Saturday, December 4, 2010

A word on the whys.

Everyone has their own reasons for adopting. It's a deeply personal decision, but I want to iterate very strongly that adopting is not something that happens by accident. It is a long road, with a lot of literal and emotional expense, and the people who become adoptive parents do so explicitly on purpose.

Having said that, it would be disingenuous to deny that there is a component of philanthropy involved in the decision. We want to expand our family, true enough, but we also want to provide a stable and loving home to a child who would otherwise not have the opportunity. It's a very fine line to walk between "saving" someone, a.k.a. making them a charity case, and becoming parents.

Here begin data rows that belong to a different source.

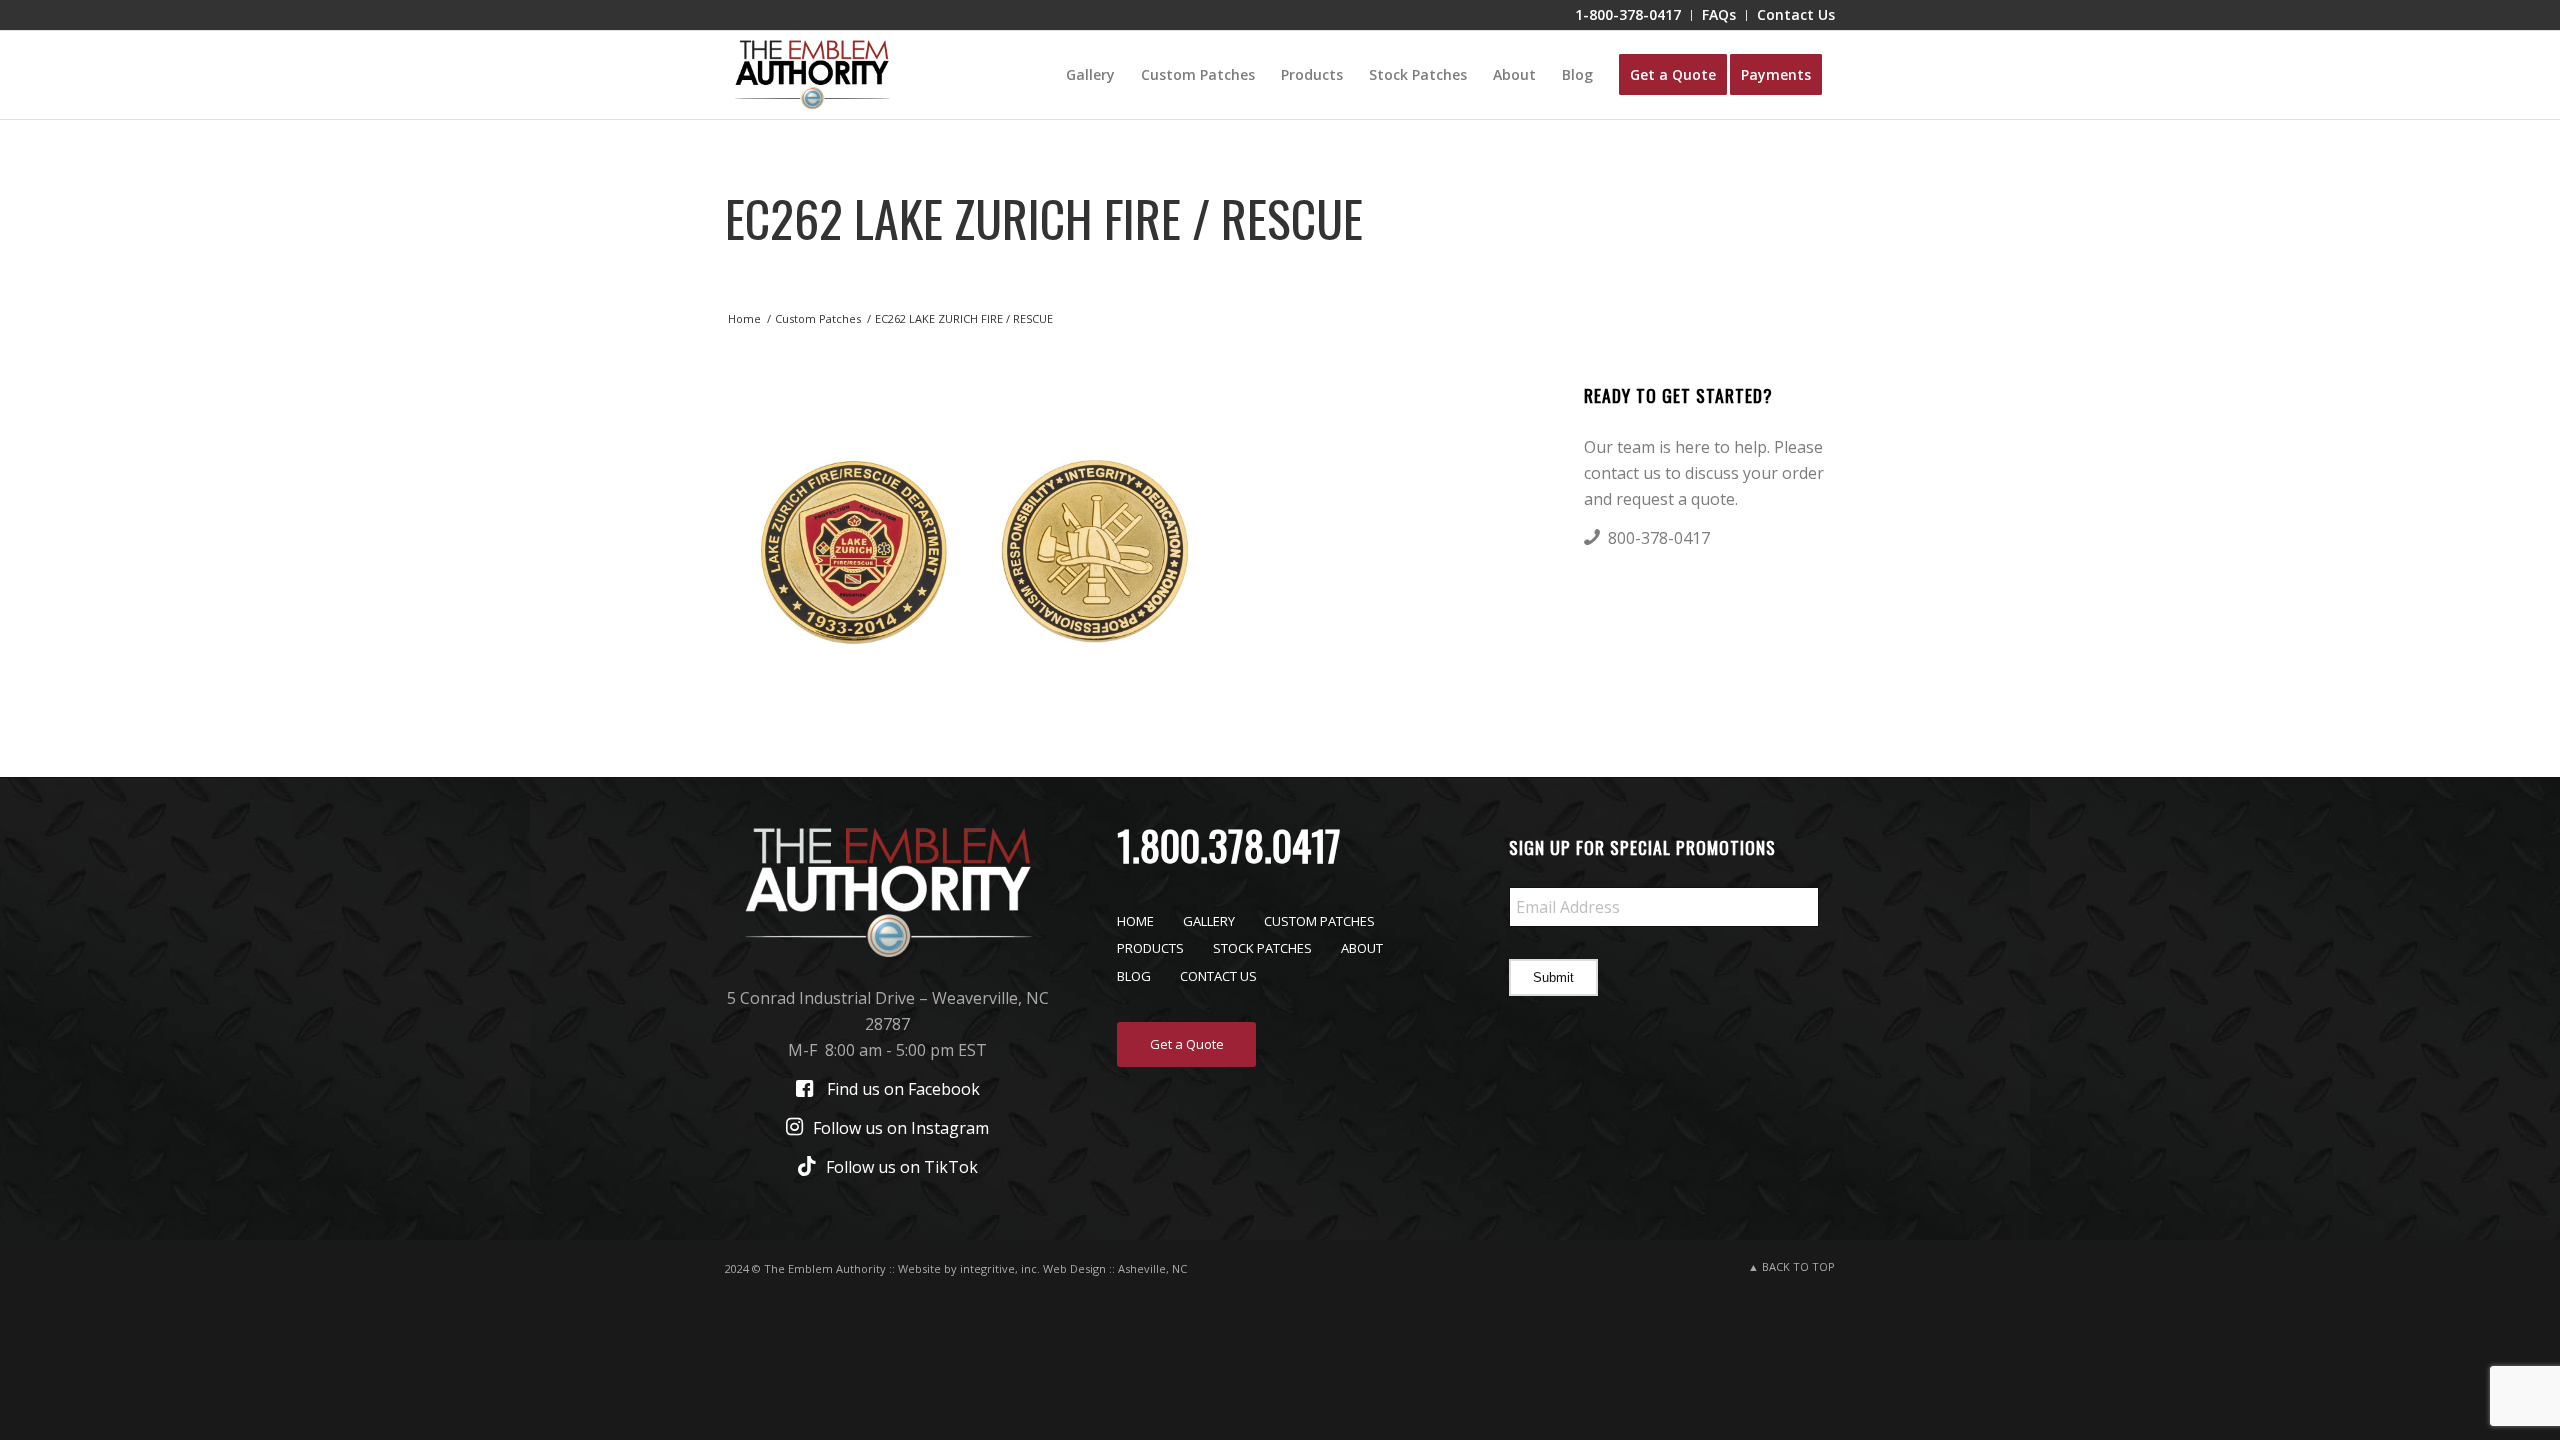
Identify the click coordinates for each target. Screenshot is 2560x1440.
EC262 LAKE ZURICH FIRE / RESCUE (1044, 217)
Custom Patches (1319, 921)
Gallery (1209, 921)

I think that caring for children, whether they are our biological offspring or not, is something innate in the human animal. We want to nurture and love and prepare the next generation to take our place, and whether that generation shares our DNA seems, to me, to be an inconsequential detail in the grand scheme. This is not to belittle biological children in any way, but rather to express awe and wonder at the human capacity for love and kindness.

We decided very early in our marriage (in our relationship in general, even) that, ideally, we'd like a blended family. I don't personally subscribe to the idea that we shouldn't be having children (as a species) or that we should be having fewer because of limited resources or because there are "plenty" of kids out there that already need homes. I understand the point people are making with regard to that philosophy, but it's never been a tenet of my belief system. Having said that, I should point out that Allen subscribes to that belief somewhat - possibly as a result of his philosophy training? I'm not sure - you'll have to ask him his reasons. So for me, adoption is not something I feel a moral obligation to instead of biological children.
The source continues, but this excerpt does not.